* Page text
>> START
Amazon S3 getting attention, ROI analysis underway

I’ve been following the online data storage market very carefully, (having worked at a data storage company for 3 years)

The new model of web companies is to minimize technical infrastructure, such as using webservices like a utility like power or water.

Tim O’Reilly is asking for numbers from clients, a case study to show how the web is an infrastructure. The benefits? pay as you go, no need for a sys admin or HW purchase, no upgrading, and hopefully no data loss. Of course, the real risk is worrying about where your corporate data is, Jeff Nolan notes some issues with continuity with databases and storage.

Amazon is not alone, I’ve a list of quite a few enterprise IT vendors that are also entering the online data storage industry, so please don’t forget those companies (who already have a large install base)

The big picture for Online Data storage is the opportunity for effective marketing, (there are other opportunites and disruptions to think about as well). When user data is stored on the cloud, the opportunity to understand, organize, and connect information is at hand. This is why I have the theory that Amazon S3 will eventually pay users (or other online data storage users) to upload data.

  • Jeff Maaks

    Hi Jeremiah,

    Some personal thoughts on Online Data Storage, with usual disclaimer about this not representing my current employer…and yours prior. 🙂

    I think we’ll start to see a 2-tier storage model appear, whereby one purchases a local storage array for high-performance access, and/or for rapid recovery capability (like a solution near to my heart, HDS’ SplitSecond), then utilizes S3 for off-site backup purposes. Wouldn’t it even be slick if these storage solutions came S3-aware out of the box?

    Data de-duplication across users will become ever more important for storage providers as well as for the users themselves. Think: does your online storage provider need to store “x” copies of that Pink Floyd album you ripped to MP3s? Or couldn’t they just have their client app generate a hash and see if the file was already in the cloud from some other user? Benefit for the user: no actual file transfer would have to take place (storage provider just ack’s the backup and simply transfers the file metadata) and therefore bandwidth and time saved.

    Anyway, just some thoughts from someone that wishes this solution existed today for my own personal backup strategy.


  • Cloud based storage has such great potential, but I suspect the realization of it is still a long way off.

    From an enterprise perspective, there’s always going to be the security issue, and the latency inherent in the cloud causes real problems with time sensitive data. Most of the protocols used in todays apps aren’t optimized for WAN access, so it would be interesting to see how they handled a cloud based storage system.

    Jeff’s 2-tier approach seems to make sense, backup isn’t time sensitive, so it would make sense to push that out. But I’d be interested to see case studies of how it’s being used today.


  • Thanks gents for this info.
>> END
* Tasks and exercises
**A.** In the post about Amazon S3, how many years did the author work at a data storage company?
**B.** Reproduce the post about Amazon S3 between the words "The new model" and "large install base)", inclusive.

* Collected material
>> START
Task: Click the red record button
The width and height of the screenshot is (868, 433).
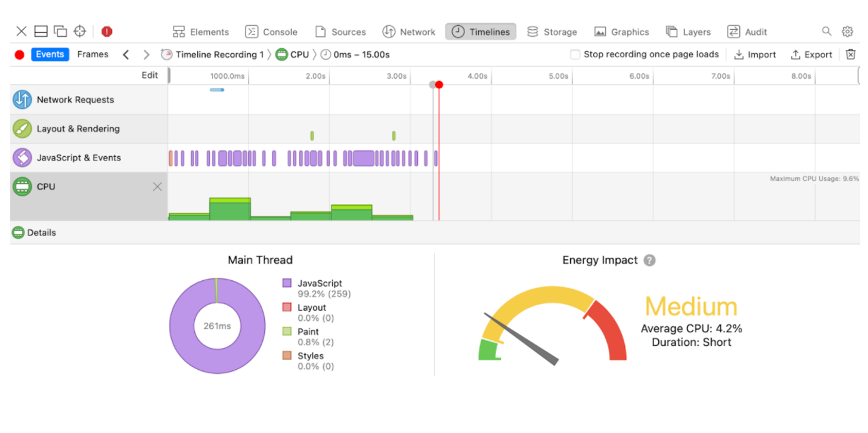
>> END
* Responses to the exercise
**A.** Three years.

**B.**
The new model of web companies is to minimize technical infrastructure, such as using webservices like a utility like power or water.

Tim O’Reilly is asking for numbers from clients, a case study to show how the web is an infrastructure. The benefits? pay as you go, no need for a sys admin or HW purchase, no upgrading, and hopefully no data loss. Of course, the real risk is worrying about where your corporate data is, Jeff Nolan notes some issues with continuity with databases and storage.

Amazon is not alone, I’ve a list of quite a few enterprise IT vendors that are also entering the online data storage industry, so please don’t forget those companies (who already have a large install base)